Que savez-vous de la mission du 17 septembre au Togo, demande le parquet ? Sur la mission à la frontière togolaise, le général Zagré dit l’avoir apprise après. Avez-vous eu une rencontre le 17 septembre matin dans votre bureau avec le DG de la Police d’alors, Lazare Tarpaga ? Le général répond au parquet, indiquant qu’il ne se rappelle pas. Sur le retrait du général Diendéré et du colonel major Kiéré à la rencontre du 16 pour aller vers les hommes, le général Zagré n’est pas formel, et suivant le fil des actes, il estime que le plus important pour lui, c’était la rencontre au camp Naaba Koom avec les hommes. Le parquet rappelle à l’intention du témoin que le général Diendéré a confié avoir obtenu le soutien de la hiérarchie militaire. En réaction, il indique ceci : « aucun membre de la CRAD n’a formulé de soutien au général Diendéré, il a fait un choix. Nous n’avons pas soutenu le général ». Il confie avoir connu Diendéré en 1979 et ce n’est pas au terme de sa carrière militaire qu’il va faire un coup d’Etat. Le parquet veut vérifier les propos d’un autre témoin qui avait dit plus tôt à la barre que le général Zagré a interpellé Diendéré sur leur engagement à Saint-Cir (école de guerre en France) de ne pas se mêler de politique. Le général Zagré ne confirme pas, mais confie que les propos de ce témoin correspondent à sa personnalité.

« Je n’ai jamais donné d’ordre pour autoriser une mission héliportée »
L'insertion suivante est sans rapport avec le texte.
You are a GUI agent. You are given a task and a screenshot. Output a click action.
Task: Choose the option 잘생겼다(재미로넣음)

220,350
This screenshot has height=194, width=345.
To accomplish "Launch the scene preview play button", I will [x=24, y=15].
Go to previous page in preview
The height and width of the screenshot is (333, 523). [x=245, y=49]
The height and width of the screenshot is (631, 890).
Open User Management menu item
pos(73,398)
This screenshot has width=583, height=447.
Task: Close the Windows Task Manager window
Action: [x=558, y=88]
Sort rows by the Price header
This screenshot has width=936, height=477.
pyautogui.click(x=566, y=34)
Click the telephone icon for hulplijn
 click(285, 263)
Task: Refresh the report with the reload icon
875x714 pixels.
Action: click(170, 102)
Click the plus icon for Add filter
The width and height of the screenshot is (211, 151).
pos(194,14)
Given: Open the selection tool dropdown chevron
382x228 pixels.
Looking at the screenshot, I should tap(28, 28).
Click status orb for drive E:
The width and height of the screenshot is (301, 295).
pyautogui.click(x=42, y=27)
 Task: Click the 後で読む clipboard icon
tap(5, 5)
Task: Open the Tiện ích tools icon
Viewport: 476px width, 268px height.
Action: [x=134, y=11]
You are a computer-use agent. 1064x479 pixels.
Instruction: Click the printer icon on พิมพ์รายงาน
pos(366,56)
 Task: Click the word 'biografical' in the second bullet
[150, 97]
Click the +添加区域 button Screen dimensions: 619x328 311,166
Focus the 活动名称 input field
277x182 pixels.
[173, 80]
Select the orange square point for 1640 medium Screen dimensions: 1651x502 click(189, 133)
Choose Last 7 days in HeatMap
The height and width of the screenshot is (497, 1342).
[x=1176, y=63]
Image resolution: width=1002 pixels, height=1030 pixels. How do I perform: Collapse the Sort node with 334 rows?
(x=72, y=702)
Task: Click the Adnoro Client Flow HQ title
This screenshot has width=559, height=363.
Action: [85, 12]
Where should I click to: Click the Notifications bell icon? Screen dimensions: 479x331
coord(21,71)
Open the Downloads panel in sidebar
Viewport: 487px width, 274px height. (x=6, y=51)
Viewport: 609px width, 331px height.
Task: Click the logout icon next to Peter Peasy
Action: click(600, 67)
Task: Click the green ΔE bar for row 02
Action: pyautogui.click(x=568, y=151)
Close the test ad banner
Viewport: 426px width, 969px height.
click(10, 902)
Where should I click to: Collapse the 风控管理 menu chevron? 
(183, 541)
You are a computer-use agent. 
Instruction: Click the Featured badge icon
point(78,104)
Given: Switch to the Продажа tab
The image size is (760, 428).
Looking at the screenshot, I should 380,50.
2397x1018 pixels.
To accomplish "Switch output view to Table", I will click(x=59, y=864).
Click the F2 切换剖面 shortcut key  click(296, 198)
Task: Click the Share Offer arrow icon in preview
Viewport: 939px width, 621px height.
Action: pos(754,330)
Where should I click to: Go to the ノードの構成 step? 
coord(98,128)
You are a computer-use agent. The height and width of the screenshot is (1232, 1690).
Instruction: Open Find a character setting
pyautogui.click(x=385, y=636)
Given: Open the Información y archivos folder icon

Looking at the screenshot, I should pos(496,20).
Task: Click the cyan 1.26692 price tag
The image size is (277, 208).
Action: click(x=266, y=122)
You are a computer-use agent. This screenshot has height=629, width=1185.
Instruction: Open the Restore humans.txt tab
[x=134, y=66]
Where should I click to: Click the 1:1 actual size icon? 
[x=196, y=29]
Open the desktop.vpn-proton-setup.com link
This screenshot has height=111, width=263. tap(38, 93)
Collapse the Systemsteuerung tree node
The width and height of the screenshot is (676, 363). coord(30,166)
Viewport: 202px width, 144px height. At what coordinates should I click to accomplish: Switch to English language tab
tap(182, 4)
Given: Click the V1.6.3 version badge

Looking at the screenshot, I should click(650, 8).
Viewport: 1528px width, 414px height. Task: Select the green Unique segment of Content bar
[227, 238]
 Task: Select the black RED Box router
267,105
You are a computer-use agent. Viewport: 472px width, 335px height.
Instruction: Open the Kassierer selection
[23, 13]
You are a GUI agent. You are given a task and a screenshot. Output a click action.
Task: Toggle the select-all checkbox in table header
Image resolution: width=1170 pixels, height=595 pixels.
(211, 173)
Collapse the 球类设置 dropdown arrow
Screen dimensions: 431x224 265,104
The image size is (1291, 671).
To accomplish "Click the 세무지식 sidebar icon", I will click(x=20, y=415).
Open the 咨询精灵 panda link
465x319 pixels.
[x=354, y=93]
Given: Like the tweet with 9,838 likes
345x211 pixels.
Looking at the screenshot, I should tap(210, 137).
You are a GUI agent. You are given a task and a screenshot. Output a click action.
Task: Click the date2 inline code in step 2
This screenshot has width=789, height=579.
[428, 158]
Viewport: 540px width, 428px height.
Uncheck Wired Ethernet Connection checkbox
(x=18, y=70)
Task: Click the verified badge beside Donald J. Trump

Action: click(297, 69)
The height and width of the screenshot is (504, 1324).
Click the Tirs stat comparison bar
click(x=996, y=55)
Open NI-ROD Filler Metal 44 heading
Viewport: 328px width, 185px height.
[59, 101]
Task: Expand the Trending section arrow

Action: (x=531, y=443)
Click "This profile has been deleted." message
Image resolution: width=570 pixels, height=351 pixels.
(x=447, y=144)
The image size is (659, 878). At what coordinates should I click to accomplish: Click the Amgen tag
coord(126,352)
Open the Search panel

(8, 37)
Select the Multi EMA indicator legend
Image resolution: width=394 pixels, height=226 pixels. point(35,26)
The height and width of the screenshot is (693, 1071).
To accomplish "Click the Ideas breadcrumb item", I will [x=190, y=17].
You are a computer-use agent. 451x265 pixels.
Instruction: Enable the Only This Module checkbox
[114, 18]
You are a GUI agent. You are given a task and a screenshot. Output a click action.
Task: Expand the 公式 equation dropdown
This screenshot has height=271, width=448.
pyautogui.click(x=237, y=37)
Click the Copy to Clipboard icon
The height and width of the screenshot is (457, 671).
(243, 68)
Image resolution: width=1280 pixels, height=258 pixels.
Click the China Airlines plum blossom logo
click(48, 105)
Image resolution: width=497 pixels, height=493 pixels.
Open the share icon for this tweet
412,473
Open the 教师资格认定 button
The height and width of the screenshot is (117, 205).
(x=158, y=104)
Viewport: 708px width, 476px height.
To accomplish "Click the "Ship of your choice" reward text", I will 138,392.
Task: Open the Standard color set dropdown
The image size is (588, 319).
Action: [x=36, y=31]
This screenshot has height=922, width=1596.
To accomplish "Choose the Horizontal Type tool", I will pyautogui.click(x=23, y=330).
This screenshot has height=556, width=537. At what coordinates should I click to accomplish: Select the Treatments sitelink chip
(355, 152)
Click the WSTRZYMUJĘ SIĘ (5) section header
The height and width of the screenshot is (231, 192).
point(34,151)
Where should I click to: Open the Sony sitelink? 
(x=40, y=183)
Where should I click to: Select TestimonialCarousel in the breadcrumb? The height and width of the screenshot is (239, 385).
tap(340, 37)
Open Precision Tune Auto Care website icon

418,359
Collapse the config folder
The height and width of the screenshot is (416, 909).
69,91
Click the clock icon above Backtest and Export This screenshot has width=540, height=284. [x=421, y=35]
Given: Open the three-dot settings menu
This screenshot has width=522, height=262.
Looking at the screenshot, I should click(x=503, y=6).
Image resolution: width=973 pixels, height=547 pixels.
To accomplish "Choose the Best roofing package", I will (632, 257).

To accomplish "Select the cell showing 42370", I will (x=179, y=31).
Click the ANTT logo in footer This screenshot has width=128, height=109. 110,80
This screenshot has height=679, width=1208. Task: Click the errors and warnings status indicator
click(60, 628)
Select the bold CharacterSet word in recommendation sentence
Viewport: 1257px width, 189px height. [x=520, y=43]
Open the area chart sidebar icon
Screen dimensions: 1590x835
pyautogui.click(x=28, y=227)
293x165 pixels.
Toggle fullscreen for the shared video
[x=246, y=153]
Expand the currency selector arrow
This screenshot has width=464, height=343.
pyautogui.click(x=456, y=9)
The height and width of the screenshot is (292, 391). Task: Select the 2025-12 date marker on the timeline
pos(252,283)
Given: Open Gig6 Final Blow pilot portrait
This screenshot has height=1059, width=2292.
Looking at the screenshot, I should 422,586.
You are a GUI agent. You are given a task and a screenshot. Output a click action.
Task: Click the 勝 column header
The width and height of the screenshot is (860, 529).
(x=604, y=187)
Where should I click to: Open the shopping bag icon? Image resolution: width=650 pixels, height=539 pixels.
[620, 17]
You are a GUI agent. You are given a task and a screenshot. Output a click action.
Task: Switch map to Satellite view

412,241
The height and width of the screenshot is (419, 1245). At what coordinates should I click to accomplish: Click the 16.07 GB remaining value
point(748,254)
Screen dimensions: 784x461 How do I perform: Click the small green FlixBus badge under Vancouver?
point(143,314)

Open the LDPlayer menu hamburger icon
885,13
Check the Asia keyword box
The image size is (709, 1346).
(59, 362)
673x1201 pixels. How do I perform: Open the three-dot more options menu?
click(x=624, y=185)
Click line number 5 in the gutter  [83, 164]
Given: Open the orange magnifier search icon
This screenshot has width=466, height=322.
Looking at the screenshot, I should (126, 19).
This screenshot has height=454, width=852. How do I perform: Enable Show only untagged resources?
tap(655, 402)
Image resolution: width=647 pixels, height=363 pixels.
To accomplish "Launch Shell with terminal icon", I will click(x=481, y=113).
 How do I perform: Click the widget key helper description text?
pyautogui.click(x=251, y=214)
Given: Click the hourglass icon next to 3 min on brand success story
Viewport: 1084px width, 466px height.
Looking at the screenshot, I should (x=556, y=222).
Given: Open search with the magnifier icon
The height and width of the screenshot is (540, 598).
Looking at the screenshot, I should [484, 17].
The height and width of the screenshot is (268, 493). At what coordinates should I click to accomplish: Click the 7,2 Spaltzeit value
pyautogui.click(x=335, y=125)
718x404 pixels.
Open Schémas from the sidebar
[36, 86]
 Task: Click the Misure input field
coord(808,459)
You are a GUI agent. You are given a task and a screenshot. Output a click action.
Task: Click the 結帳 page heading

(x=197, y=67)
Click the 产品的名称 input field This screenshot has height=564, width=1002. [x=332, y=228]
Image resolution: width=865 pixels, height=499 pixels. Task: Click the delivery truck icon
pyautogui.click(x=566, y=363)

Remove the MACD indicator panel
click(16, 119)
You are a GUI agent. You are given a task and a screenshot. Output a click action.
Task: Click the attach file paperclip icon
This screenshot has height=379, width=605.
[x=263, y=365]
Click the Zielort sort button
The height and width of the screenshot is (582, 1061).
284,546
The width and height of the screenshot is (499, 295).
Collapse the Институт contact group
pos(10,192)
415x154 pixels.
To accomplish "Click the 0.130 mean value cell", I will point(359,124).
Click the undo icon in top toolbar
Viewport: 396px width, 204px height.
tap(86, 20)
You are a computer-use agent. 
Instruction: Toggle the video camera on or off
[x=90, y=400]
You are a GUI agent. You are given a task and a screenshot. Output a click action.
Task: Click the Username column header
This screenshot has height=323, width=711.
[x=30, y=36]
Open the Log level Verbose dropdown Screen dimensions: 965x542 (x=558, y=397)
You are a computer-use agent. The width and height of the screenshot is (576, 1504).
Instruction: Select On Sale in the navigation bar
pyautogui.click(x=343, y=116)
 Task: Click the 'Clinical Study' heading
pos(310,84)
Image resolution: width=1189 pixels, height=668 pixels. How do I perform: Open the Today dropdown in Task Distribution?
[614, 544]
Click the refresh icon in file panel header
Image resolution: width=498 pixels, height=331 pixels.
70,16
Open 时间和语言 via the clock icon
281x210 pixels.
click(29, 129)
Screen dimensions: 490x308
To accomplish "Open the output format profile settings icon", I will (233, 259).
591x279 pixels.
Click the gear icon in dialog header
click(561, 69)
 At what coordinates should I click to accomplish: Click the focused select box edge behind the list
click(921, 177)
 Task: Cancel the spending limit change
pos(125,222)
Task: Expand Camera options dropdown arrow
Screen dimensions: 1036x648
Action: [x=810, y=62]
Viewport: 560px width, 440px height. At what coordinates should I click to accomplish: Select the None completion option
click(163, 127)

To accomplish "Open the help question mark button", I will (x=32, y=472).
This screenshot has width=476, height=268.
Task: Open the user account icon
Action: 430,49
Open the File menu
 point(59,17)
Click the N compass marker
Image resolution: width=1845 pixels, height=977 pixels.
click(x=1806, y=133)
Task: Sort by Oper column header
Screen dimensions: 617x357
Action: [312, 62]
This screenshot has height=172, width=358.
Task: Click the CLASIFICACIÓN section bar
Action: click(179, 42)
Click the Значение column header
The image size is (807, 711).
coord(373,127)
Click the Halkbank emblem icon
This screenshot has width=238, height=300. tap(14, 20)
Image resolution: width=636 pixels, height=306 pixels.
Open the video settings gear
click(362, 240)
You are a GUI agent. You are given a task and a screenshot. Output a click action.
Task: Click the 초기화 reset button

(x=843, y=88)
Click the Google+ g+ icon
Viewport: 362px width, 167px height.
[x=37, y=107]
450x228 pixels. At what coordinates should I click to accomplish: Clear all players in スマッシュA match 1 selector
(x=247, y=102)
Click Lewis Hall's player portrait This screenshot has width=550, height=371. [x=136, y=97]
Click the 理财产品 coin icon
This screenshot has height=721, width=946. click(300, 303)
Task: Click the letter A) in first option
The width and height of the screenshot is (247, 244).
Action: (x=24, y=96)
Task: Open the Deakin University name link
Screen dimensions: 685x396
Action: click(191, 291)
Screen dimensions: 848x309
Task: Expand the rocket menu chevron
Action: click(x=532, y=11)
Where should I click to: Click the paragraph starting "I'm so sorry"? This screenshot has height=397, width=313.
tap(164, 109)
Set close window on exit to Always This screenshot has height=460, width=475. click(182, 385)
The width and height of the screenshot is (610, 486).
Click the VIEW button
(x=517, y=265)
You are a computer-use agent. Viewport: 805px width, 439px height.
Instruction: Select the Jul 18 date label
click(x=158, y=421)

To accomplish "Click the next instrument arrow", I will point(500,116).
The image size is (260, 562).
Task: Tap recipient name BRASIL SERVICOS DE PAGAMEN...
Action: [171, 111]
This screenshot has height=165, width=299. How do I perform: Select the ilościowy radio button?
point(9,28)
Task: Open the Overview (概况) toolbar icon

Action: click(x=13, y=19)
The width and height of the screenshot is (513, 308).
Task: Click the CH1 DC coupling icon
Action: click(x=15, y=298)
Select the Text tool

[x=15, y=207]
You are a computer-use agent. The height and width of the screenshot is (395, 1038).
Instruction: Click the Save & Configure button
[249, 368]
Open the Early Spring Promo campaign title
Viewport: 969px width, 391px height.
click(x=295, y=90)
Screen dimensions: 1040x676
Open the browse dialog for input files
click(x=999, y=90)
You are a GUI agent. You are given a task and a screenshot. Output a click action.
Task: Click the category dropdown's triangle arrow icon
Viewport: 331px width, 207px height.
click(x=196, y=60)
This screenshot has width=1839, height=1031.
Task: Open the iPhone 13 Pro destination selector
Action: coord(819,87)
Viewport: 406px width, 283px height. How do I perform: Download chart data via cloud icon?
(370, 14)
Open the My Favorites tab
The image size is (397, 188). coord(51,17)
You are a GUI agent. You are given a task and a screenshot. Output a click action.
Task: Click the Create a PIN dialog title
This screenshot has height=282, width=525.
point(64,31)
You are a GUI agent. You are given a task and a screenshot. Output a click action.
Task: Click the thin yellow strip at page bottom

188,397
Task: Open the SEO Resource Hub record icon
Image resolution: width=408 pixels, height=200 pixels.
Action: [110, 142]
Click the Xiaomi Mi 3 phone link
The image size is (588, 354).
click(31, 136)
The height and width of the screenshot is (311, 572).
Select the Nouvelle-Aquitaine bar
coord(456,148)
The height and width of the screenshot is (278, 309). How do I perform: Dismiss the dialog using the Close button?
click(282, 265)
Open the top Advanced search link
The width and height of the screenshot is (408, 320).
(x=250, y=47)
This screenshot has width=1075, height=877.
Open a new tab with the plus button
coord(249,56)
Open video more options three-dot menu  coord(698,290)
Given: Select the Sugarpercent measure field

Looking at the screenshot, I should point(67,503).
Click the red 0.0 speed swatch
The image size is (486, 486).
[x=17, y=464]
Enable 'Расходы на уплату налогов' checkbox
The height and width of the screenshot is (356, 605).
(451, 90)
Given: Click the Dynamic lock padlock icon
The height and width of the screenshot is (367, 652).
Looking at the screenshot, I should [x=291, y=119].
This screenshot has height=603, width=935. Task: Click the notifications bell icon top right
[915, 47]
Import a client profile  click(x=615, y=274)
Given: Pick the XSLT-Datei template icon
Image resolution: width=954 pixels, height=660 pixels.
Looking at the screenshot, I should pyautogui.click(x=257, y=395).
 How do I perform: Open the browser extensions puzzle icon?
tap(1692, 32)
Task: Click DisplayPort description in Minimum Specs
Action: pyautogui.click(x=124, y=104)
Que savez-vous de la mission héliportée du 19 septembre à la frontière ivoirienne ? « Je n’ai jamais donné d’ordre pour autoriser une mission héliportée », dit le témoin. Sur le désarmement débuté le 25 septembre, le témoin explique que le processus a été suspendu suite aux menaces de certains éléments du RSP. Il indique à cet effet, par exemple, que le capitaine a soutenu les points défendus par le général Diendéré devant la CRAD et le capitaine Zoumbri qui a traité les membres de la délégation des sages d’utopistes qui croyaient que la Transition pouvait faire quelque chose de bien. En début d’après-midi, après la pause, les accusés comme les capitaines Dao et Zoumbri, le commandant Korogo, le colonel major Kiéré et le général Diendéré passent à la barre pour confrontation, à la demande du président du tribunal. Capitaine Dao confirme avoir pris la parole pour dire au collège de sages qu’on tergiversait alors que la situation s’aggravait. Le major Kiéré indique que la CRAD a refusé d’assumer le putsch le 16 et de là, Diendéré a accepté l’assumer avant de demander le soutien de l’Armée pour le maintien d’ordre. Ce que le CEMGA d’alors, le général Zagré a accepté. Un accord que le général a considéré comme un accompagnement, selon Kiéré qui confie à la barre que c’est le chef d’Etat-major de la gendarmerie qui a demandé le matériel de maintien d’ordre. Les multiples crises au RSP sont dues à l’affectation massive des officiers du RSP par le premier ministre Zida, selon toujours Kiéré qui mentionne que c’est le CEMGA, général Zagré en son temps, qui signait les notes d’affectation. Lorsqu’il prend la parole à la barre, le général Diendéré a beaucoup à dire, mais indique, entre autres, avoir posé les problèmes de l‘Armée en général à la rencontre du 16 septembre en plus des griefs contre la Transition. Il soutient que la suspension de 45 mn de la rencontre dont a parlé le témoin n’a jamais existée. Il indique s’être adressé, le 18 septembre au Colonel Aimé Gouba de l’Armée de l’air pour obtenir l’hélicoptère. Pour Me Hervé Kam, avocat des parties civiles, le général Zagré a été d’une clarté rarement obtenue dans la salle d’audience. Son confrère Ali Neya embouche la même trompette et remercie le témoin Zagré pour « des réponses précises à des questions précises qu’on se posait depuis un an ». L’audition du témoin Pengrenoma Zagré se poursuit le lundi 25 février au Tribunal militaire.